I know one thing for sure: large intake ports and long duration cams will kill velocity!

Never put a long duration cam in a 351C-4V. I learned that one the hard way.
 
Any RPM above idle will do. CT8, you are bringing sonic and resonance tuning to the table. At any rpm, as in game theory, one could be working against the other.
1st; Do what is good for yourself, the intake port must generate it's own velocity to be of any use to the other players or the engine.
 
The first two replies are heading you in the right direction. If the whole system doesn't work together, it doesn't work.

Some builders have (once upon a time) used a longer intake track to get a more laminar flow, I don't see that much these days.

The reversion that other posters are referring to is entirely real. The most obvious example is on old HD Big Twins, on a fresh motor with a perfect valve job, if you take the air cleaner off, at a certain rpm, usually a fast idle, you will see gasoline mist blowing backwards out of the carburetor. That is reversion.

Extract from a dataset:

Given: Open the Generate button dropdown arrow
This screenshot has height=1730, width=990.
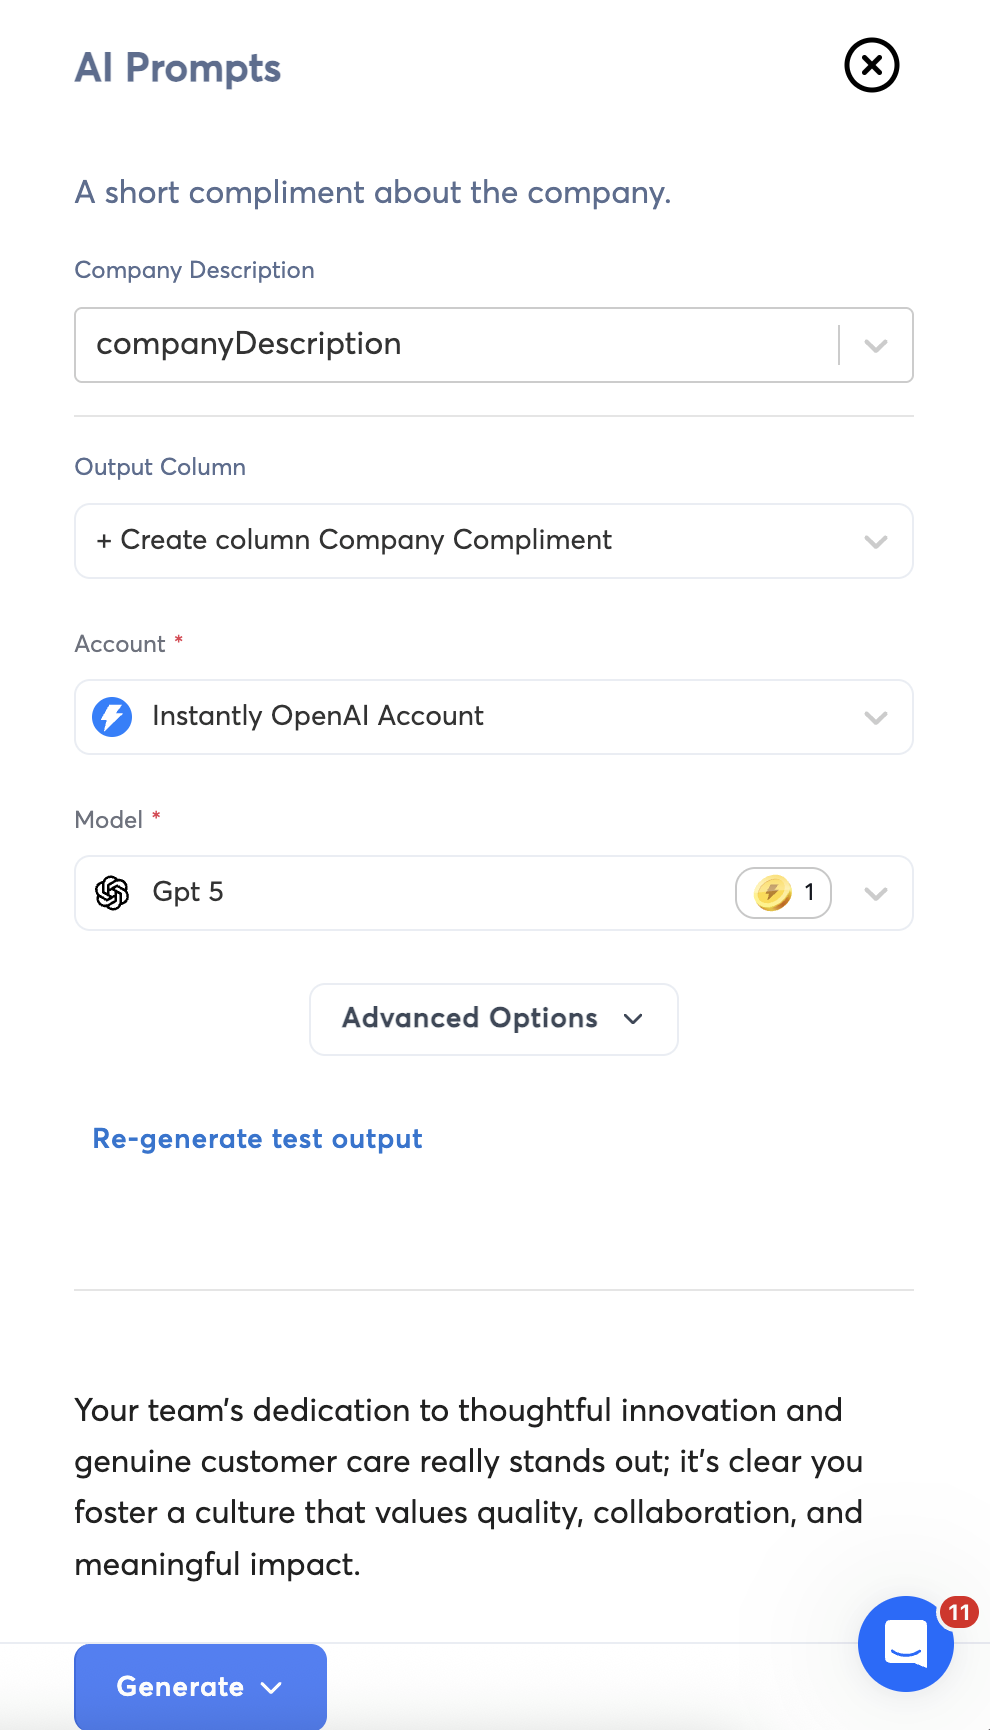Looking at the screenshot, I should tap(271, 1688).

I have tinkered with track shape and port wall smoothness/roughness, HD figured out in the late 1970s that a little smoothness on the long side of the intake track, and a little roughness on the short side of the intake track, with a little subsequent turbulence in the boundary layer, did actually help flow. The best heads I've used are not too smooth and not too rough in the intake track. I know, real scientific. Valve guide shape seems to matter also.

A given air filter shape, carburetor throat diameter, intake port configuration, valve head configuration, cam lift, duration, and timing, compression ratio, piston dome configuration, exhaust port shape and size, and exhaust pipe size and length, will combine at any given rpm to form the conditions in the intake port that you are concerned with.

It's tricky.

When the slug of exhaust gas hits the end of the pipe it goes from a certain shape, size, density, velocity, to what is for all practical purposes infinity (outside the pipe).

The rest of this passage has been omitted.